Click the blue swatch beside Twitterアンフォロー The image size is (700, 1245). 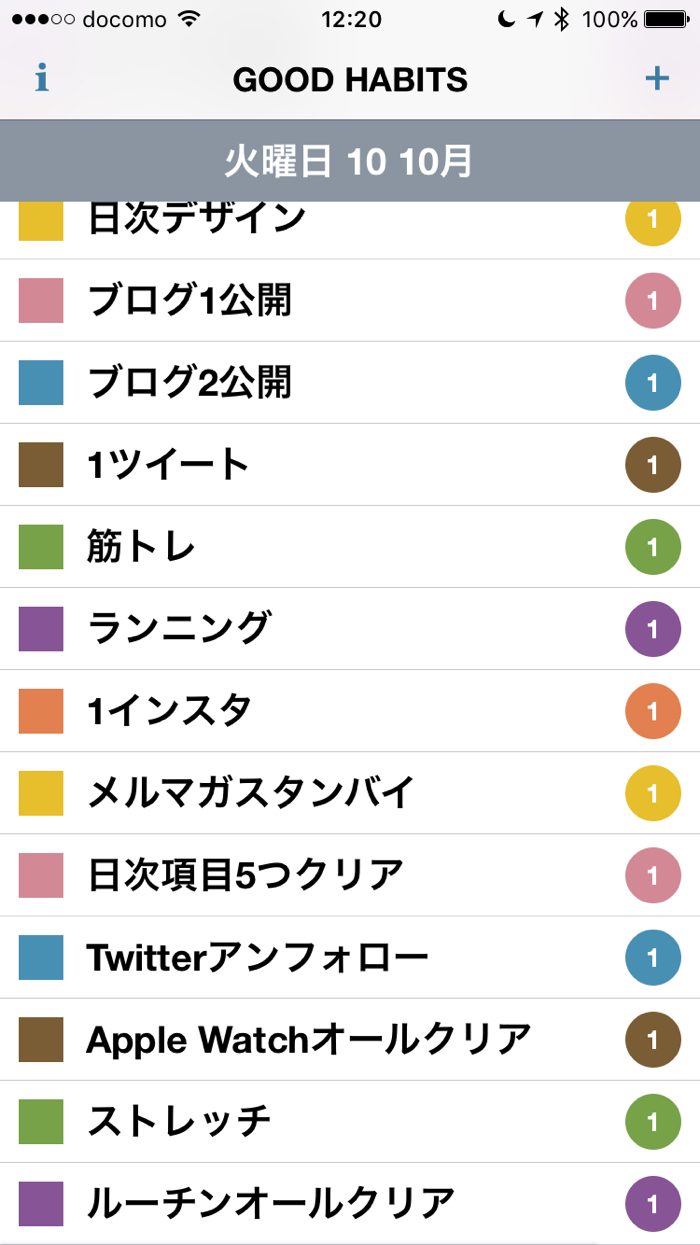tap(41, 957)
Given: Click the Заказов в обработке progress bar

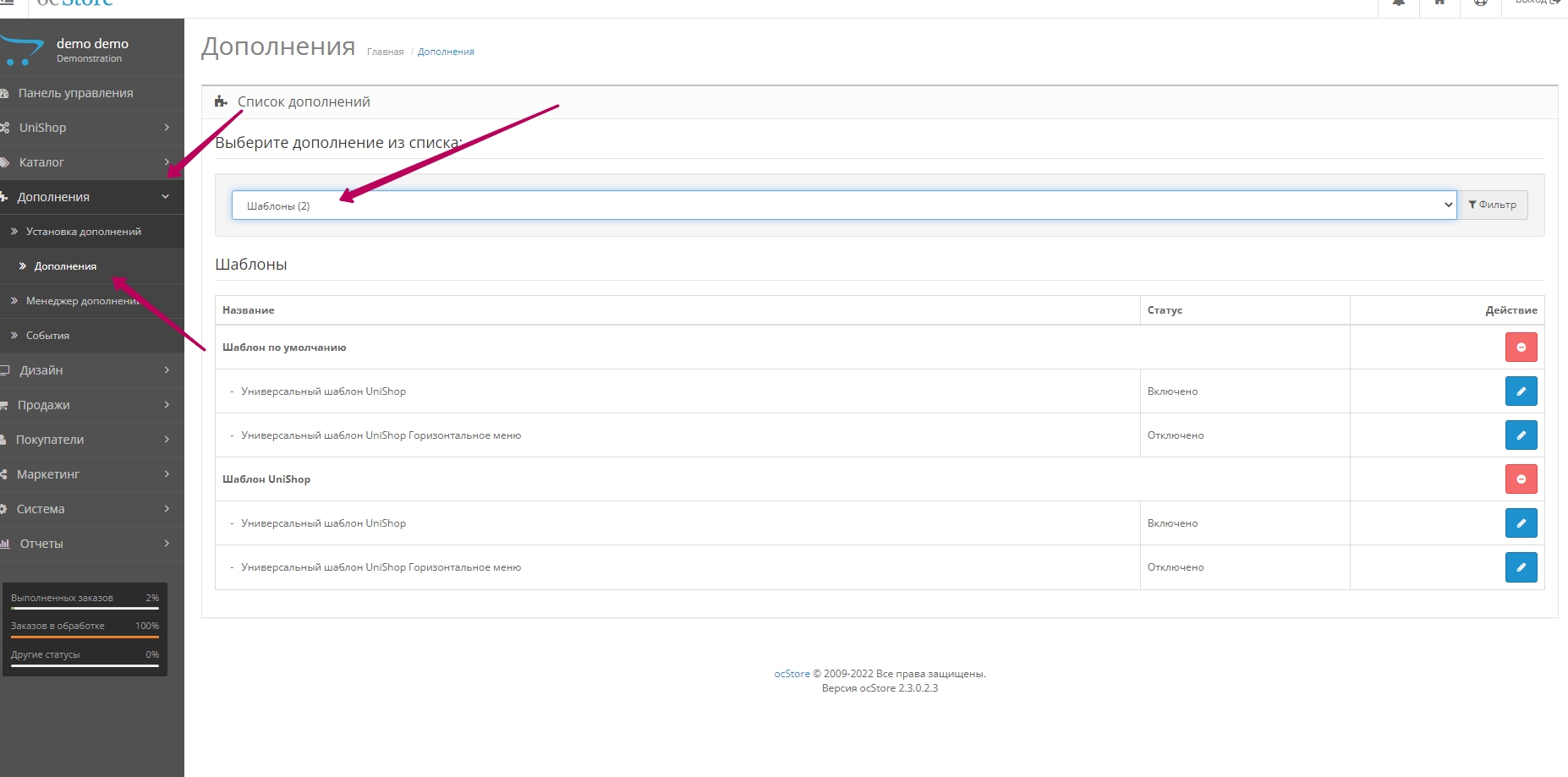Looking at the screenshot, I should click(85, 637).
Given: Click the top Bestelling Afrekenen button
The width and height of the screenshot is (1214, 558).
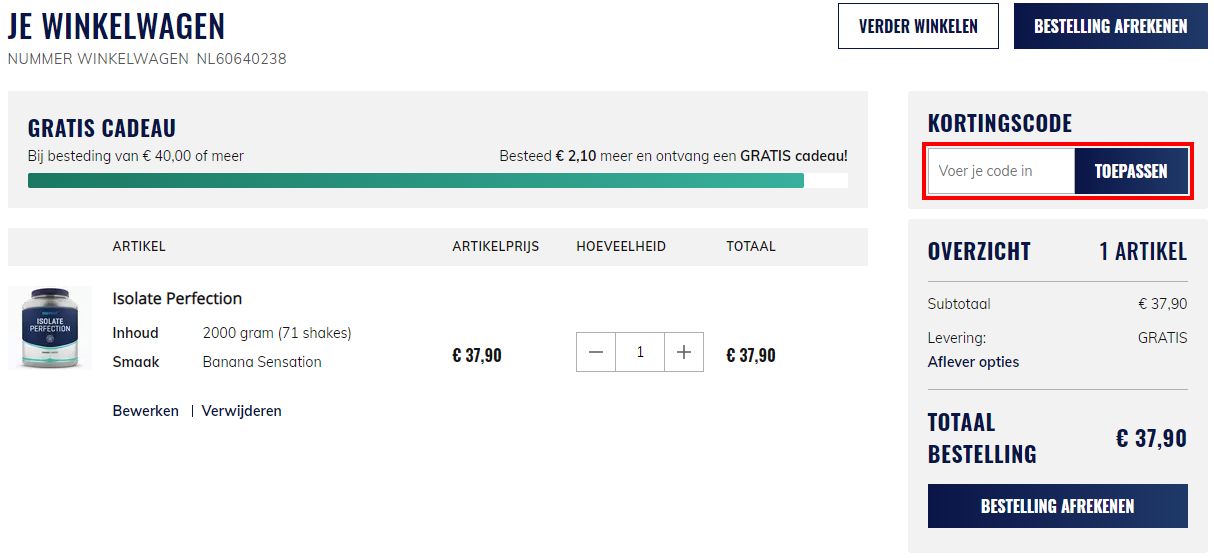Looking at the screenshot, I should click(x=1110, y=26).

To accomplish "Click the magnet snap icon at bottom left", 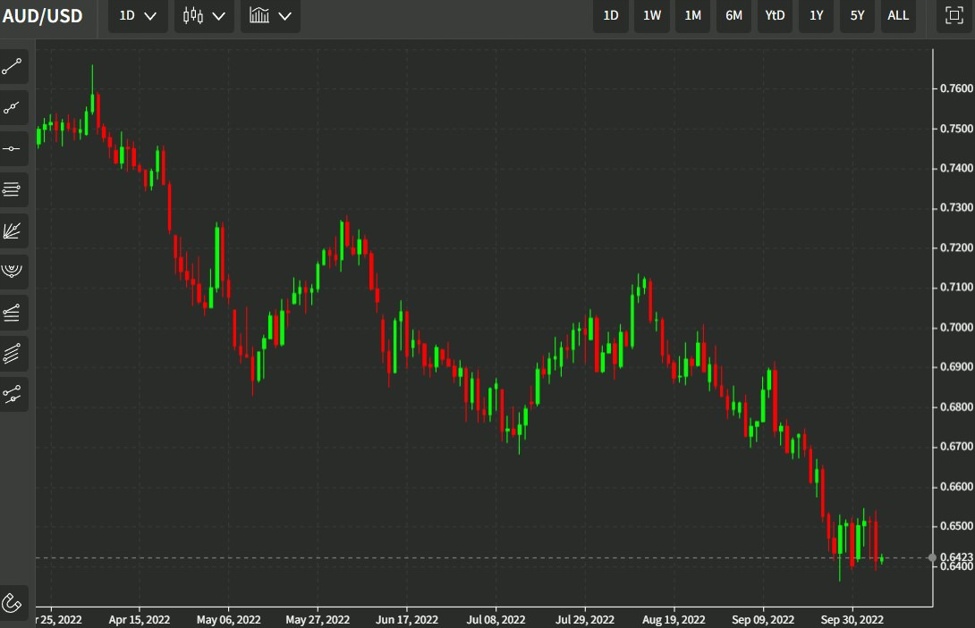I will (x=14, y=601).
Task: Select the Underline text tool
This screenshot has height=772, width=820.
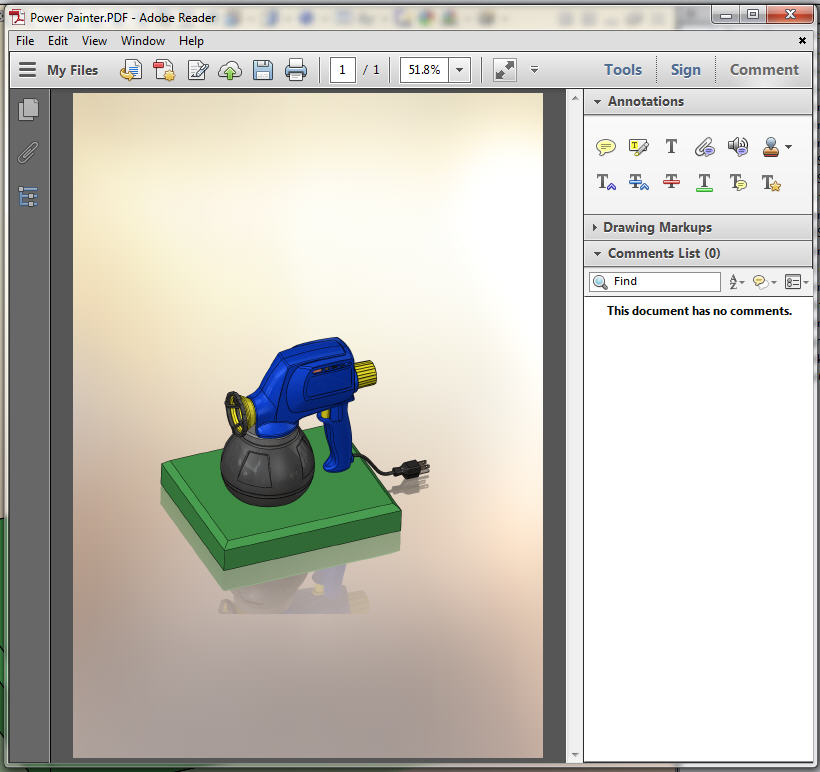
^^^^^^^^^^^^^^^^
* _Exercise aim_
Skip the pictures. Please copy exactly the lines from the one with "Task: Select the Underline text tool" through the final line of the material above, both ends included.

* _The answer_
Task: Select the Underline text tool
This screenshot has height=772, width=820.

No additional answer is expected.